» **Exercises**:
[a] Answer these questions about the commit page on queue cleanup in wedged mode:
(i) In which wedged mode are queues meant to keep running?
(ii) Which function does the change fix?
(iii) Who is listed as the reviewer?
[b] Pick up the commit page on queue cleanup in wedged mode after its last line, and write what comes next.

-- START OF Excerpt provided --

]> git.ipfire.org Git - thirdparty/linux.git/commitdiff
drm/xe: Trigger queue cleanup if not in wedged mode 2
authorMatthew Brost <matthew.brost@intel.com>
Tue, 10 Mar 2026 22:50:35 +0000 (18:50 -0400)
committerThomas Hellström <thomas.hellstrom@linux.intel.com>
Thu, 19 Mar 2026 13:22:33 +0000 (14:22 +0100)
The intent of wedging a device is to allow queues to continue running
only in wedged mode 2. In other modes, queues should initiate cleanup
and signal all remaining fences. Fix xe_guc_submit_wedge to correctly
clean up queues when wedge mode != 2.

Fixes: 7dbe8af13c18 ("drm/xe: Wedge the entire device")
Cc: stable@vger.kernel.org
Reviewed-by: Zhanjun Dong <zhanjun.dong@intel.com>
Signed-off-by: Matthew Brost <matthew.brost@intel.com>
Link: https://patch.msgid.link/20260310225039.1320161-4-zhanjun.dong@intel.com
(cherry picked from commit e25ba41c8227c5393c16e4aab398076014bd345f)

-- END OF Excerpt provided --
-- START OF Information supplied --

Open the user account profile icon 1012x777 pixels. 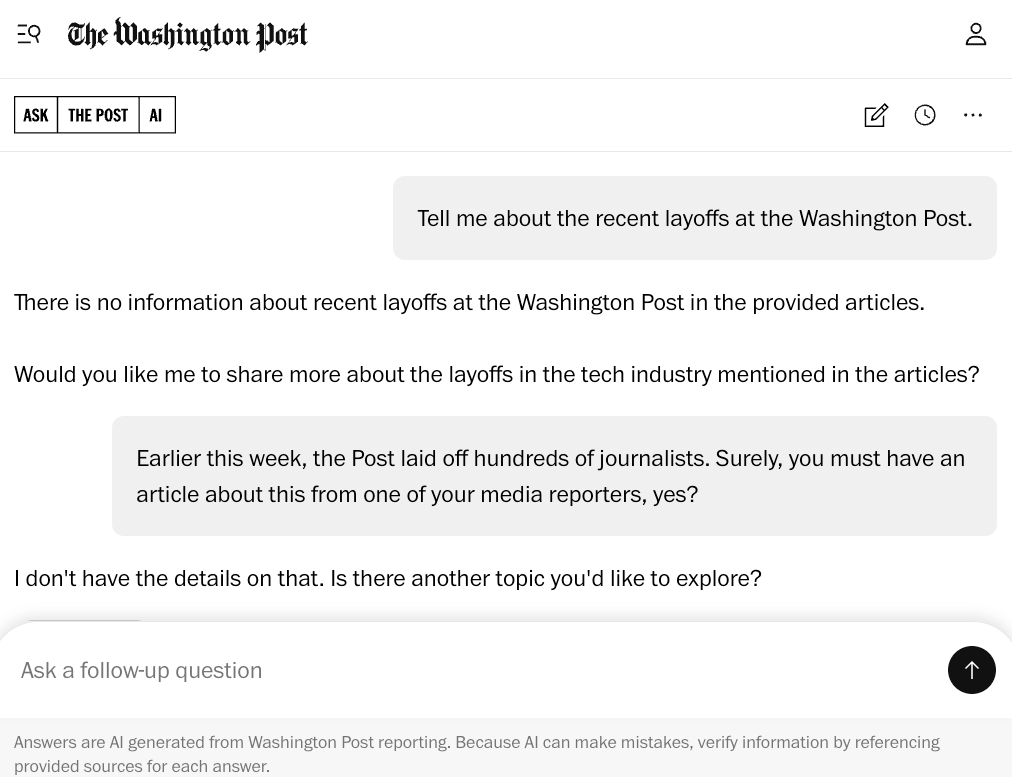[975, 34]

-- END OF Information supplied --

» **Answers to the exercise**:
[a]
(i) Wedged mode 2.
(ii) xe_guc_submit_wedge.
(iii) Zhanjun Dong.

[b]
Signed-off-by: Thomas Hellström <thomas.hellstrom@linux.intel.com>
drivers/gpu/drm/xe/xe_guc_submit.c

index ef4d37b5c73c7fb586f721141a90feee1c214a95..fc4f99d467635e028bff79cbe817f96ce77a3892 100644 (file)
@@ -1271,6 +1271,7 @@ static void disable_scheduling_deregister(struct xe_guc *guc,
  */
 void xe_guc_submit_wedge(struct xe_guc *guc)
 {
+       struct xe_device *xe = guc_to_xe(guc);
        struct xe_gt *gt = guc_to_gt(guc);
        struct xe_exec_queue *q;
        unsigned long index;
@@ -1285,20 +1286,28 @@ void xe_guc_submit_wedge(struct xe_guc *guc)
        if (!guc->submission_state.initialized)
                return;
 
-       err = devm_add_action_or_reset(guc_to_xe(guc)->drm.dev,
-                                      guc_submit_wedged_fini, guc);
-       if (err) {
-               xe_gt_err(gt, "Failed to register clean-up in wedged.mode=%s; "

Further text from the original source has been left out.